Exercise:
Convert the listing into a Markdown table with columns "Row" and "Line," starting at its first line and stopping after the line that contains "header-actions: Edit Code". Give each line a row number and leave out any blank lines.

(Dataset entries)
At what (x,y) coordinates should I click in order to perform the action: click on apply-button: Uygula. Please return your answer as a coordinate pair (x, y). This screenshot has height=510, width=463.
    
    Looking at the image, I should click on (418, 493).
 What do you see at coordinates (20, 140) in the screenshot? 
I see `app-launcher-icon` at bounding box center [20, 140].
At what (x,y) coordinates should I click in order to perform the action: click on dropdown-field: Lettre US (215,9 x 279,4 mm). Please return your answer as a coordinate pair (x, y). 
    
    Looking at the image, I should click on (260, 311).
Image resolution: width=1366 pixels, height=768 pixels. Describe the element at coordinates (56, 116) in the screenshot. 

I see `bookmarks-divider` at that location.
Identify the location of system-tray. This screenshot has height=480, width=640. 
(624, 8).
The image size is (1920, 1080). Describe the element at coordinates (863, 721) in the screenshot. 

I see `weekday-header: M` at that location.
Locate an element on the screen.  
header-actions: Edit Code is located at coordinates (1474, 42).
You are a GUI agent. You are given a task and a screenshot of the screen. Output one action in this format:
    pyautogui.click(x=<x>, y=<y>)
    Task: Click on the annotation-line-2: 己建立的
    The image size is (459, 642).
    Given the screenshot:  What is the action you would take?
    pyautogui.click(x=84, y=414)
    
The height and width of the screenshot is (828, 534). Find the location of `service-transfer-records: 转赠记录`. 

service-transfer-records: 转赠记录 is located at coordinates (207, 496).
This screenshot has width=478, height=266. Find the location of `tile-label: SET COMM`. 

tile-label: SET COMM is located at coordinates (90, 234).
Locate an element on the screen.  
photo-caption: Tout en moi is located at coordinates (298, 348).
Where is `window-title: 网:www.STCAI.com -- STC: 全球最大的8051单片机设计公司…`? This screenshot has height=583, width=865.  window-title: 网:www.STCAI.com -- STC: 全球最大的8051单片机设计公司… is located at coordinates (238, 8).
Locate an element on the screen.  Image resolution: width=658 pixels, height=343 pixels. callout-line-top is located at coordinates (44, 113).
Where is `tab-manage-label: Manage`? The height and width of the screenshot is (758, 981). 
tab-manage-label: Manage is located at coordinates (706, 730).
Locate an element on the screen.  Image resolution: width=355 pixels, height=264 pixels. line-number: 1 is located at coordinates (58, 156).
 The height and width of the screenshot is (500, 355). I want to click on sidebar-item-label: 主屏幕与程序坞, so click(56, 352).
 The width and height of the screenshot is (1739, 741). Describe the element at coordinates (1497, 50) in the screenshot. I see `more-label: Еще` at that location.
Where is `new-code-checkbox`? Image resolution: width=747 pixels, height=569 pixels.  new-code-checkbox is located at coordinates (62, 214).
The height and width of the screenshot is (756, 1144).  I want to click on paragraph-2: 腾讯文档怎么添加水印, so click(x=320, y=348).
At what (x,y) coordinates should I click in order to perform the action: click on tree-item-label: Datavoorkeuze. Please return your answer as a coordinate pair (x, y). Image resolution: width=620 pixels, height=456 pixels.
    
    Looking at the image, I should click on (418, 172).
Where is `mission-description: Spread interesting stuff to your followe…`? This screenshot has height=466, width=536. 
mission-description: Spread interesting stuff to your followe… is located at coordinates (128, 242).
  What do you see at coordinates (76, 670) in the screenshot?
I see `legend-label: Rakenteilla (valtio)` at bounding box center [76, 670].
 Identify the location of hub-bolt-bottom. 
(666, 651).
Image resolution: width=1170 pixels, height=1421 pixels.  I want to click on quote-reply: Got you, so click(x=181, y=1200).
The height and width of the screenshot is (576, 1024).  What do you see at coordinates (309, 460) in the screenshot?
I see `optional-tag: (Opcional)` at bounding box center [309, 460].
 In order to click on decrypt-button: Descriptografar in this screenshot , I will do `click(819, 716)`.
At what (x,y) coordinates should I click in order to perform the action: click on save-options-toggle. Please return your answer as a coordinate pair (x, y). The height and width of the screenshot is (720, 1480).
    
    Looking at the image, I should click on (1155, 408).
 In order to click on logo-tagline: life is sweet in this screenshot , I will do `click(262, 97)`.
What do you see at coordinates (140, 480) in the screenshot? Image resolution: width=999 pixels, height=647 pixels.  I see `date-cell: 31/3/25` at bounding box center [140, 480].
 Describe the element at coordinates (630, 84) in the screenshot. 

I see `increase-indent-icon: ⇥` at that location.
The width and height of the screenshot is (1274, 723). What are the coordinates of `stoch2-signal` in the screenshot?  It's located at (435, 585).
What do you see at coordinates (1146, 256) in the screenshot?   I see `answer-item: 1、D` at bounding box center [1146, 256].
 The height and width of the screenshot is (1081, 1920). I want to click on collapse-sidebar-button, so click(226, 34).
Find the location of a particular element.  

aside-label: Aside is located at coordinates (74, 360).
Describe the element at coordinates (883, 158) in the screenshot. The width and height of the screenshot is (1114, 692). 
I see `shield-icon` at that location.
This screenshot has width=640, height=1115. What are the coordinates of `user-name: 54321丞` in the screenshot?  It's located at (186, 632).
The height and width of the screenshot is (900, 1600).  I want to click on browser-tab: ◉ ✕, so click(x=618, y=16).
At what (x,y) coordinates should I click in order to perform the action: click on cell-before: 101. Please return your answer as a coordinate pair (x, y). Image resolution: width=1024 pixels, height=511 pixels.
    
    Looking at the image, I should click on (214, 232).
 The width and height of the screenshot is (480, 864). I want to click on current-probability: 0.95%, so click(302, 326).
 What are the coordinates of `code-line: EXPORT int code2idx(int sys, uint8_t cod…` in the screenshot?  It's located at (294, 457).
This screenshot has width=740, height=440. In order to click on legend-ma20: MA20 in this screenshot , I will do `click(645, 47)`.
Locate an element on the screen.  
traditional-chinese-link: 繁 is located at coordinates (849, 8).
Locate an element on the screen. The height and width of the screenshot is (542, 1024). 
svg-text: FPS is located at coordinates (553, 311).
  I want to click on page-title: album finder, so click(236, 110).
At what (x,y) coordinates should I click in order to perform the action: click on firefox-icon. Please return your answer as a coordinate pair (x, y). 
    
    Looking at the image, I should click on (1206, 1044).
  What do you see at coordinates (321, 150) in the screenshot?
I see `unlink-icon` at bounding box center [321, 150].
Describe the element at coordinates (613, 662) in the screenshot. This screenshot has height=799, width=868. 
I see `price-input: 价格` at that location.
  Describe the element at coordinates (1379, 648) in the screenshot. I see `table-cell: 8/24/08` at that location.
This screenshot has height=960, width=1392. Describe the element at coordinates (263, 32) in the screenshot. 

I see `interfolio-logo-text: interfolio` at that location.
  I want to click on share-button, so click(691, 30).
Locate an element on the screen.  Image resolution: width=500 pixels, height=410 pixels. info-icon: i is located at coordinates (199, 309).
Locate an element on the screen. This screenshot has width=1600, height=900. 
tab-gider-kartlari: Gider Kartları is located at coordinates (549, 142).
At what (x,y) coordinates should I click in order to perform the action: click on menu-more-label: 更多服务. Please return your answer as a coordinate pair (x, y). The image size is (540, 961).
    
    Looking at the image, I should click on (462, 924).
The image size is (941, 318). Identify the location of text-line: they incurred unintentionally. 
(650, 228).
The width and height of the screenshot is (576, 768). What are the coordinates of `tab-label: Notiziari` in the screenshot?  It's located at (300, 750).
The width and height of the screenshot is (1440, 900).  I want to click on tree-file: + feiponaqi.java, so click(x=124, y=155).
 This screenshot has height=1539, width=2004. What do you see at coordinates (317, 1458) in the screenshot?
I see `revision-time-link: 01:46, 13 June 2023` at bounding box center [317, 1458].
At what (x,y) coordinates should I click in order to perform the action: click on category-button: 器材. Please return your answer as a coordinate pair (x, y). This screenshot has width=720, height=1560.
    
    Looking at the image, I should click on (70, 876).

Result:
| Row | Line |
|---|---|
| 1 | At what (x,y) coordinates should I click in order to perform the action: click on apply-button: Uygula. Please return your answer as a coordinate pair (x, y). This screenshot has height=510, width=463. |
| 2 |     Looking at the image, I should click on (418, 493). |
| 3 |  What do you see at coordinates (20, 140) in the screenshot?  |
| 4 | I see `app-launcher-icon` at bounding box center [20, 140]. |
| 5 | At what (x,y) coordinates should I click in order to perform the action: click on dropdown-field: Lettre US (215,9 x 279,4 mm). Please return your answer as a coordinate pair (x, y).  |
| 6 |     Looking at the image, I should click on (260, 311). |
| 7 | Image resolution: width=1366 pixels, height=768 pixels. Describe the element at coordinates (56, 116) in the screenshot.  |
| 8 | I see `bookmarks-divider` at that location. |
| 9 | Identify the location of system-tray. This screenshot has height=480, width=640.  |
| 10 | (624, 8). |
| 11 | The image size is (1920, 1080). Describe the element at coordinates (863, 721) in the screenshot.  |
| 12 | I see `weekday-header: M` at that location. |
| 13 | Locate an element on the screen.   |
| 14 | header-actions: Edit Code is located at coordinates (1474, 42). |